Mittwoch, 13. Juni 2018

/dpa

Berlin – Einen neuen Anlauf für das Impfen in Apotheken unternimmt der Bundes­verbandes der Arzneimittel-Hersteller (BAH). „Grippeschutzimpfungen in der Apotheke erhöhen die Impfquote und reduzieren die volkswirtschaftlichen Kosten durch vermiedene Erkrankungen“, teilt der Verband mit. Er beruft sich dabei auf eine gesundheitsökonomische Analyse der May und Bauer GbR im Auftrag des BAH. Uwe May, Studiendekan des Masterstudiengangs „International Pharmacoeconomics, Health Economics & Market Strategies for Healthcare Products“ an der Hochschule Fresenius stellte die Ergebnisse jetzt auf einer Veranstaltung des BAH vor. 

Laut eines berechneten Szenarios könnte die Impfrate gegen Influenza mittelfristig von 25 auf 37 Prozent gesteigert werden, was 9,9 Millionen mehr Geimpfte, 905.000 weniger Grippeerkrankte und 18.700 vermiedene Krankenhaustage bedeuten würde. „Insgesamt kommen wir außerdem auf knapp drei Millionen weniger Arbeitsunfähig­keitstage im Jahr“, ergänzte May. Das entspreche Kosteneinsparungen von über einer Milliarde Euro gegenüber dem heutigen Szenario. Demgegenüber stünde ein Mehraufwand für die Kostenträger in Höhe von knapp 340 Millionen Euro. Diesen bezeichnet der Gesundheitsökonom als „moderat“ und hinsichtlich der Kosten­effektivität als „zweckmäßig“ und „notwendig“.

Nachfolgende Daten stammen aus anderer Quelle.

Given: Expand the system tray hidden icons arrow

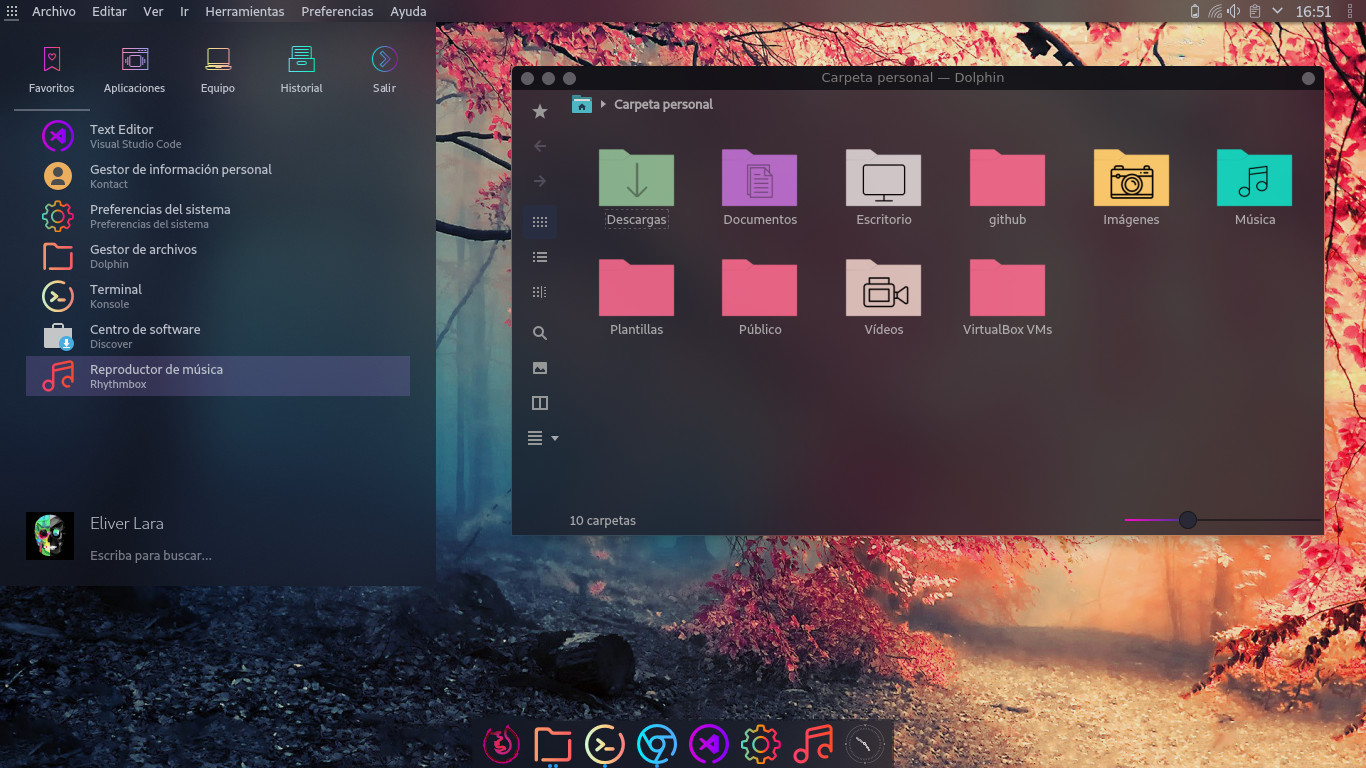Looking at the screenshot, I should [x=1277, y=11].
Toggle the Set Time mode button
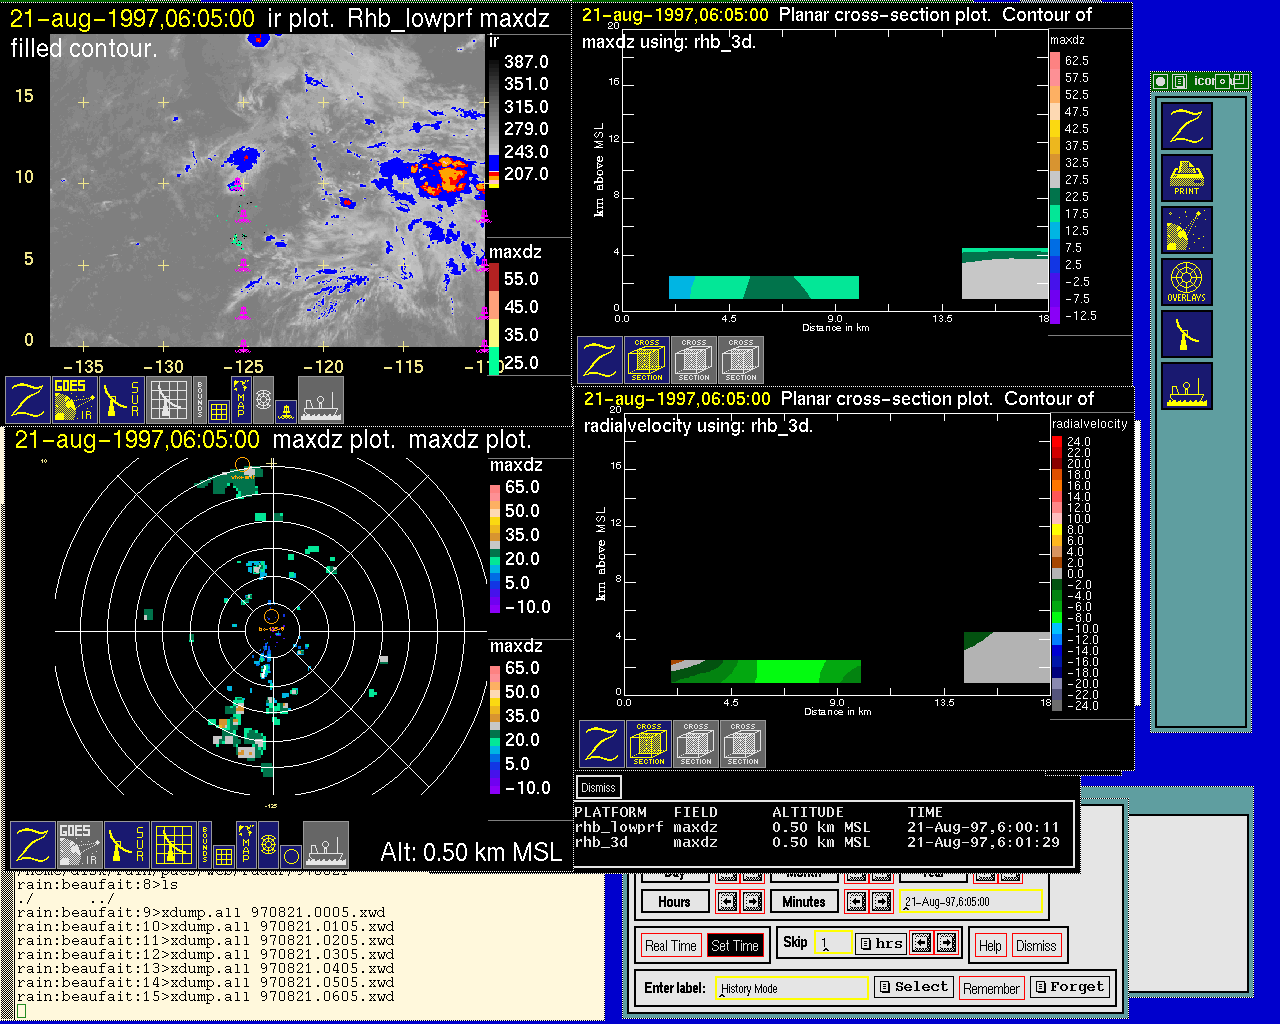Screen dimensions: 1280x1024 click(735, 946)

Um die Akzeptanz für Impfungen in Apotheken zu ermitteln, hat der BAH drei repräsentative Umfragen unter Apothekern, Ärzten und der Bevölkerung beauftragt. 47 Prozent der Apotheker befürworten die Entlassung von Impfstoffen aus der Verschrei­bungs- in die Apothekenpflicht, wobei der Apotheker zukünftig die Impfung vornehmen sollte. Bei den Ärzten sind es 28 Prozent.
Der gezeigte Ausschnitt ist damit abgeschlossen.